— RAW DATA —
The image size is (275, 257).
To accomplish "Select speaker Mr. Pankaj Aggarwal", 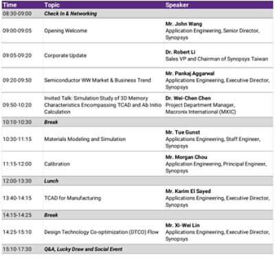I will tap(190, 74).
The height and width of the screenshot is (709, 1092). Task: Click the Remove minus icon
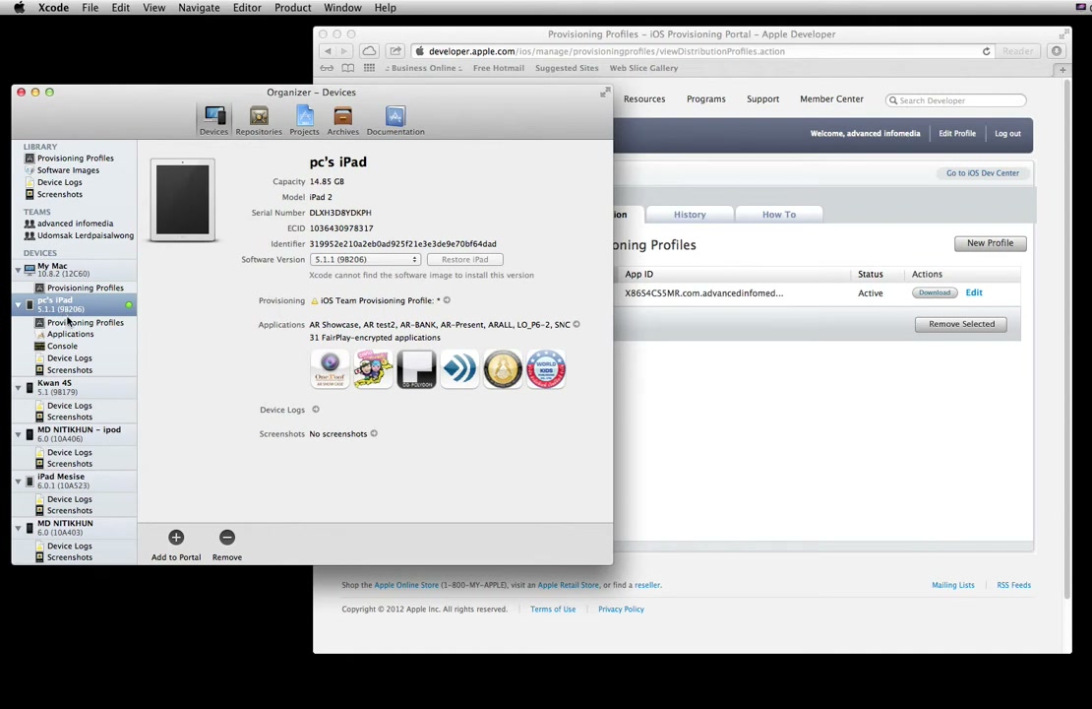click(x=227, y=537)
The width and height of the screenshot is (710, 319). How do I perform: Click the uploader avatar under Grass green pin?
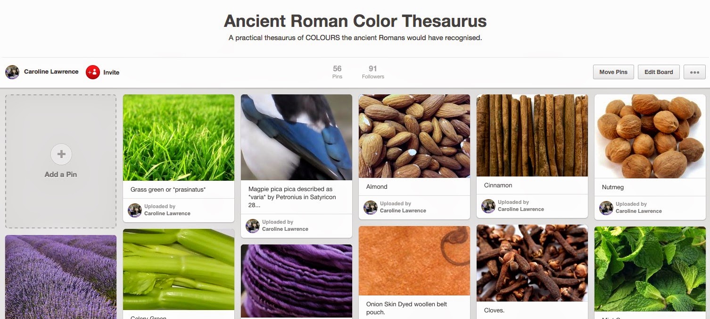point(135,210)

— REQUIREMENT —
Extract exactly the lines above from the line containing "The width and" through the last one, both ends included, but not the pictures.

— RESPONSE TO THE EXERCISE —
The width and height of the screenshot is (710, 319). How do I perform: Click the uploader avatar under Grass green pin?
point(135,210)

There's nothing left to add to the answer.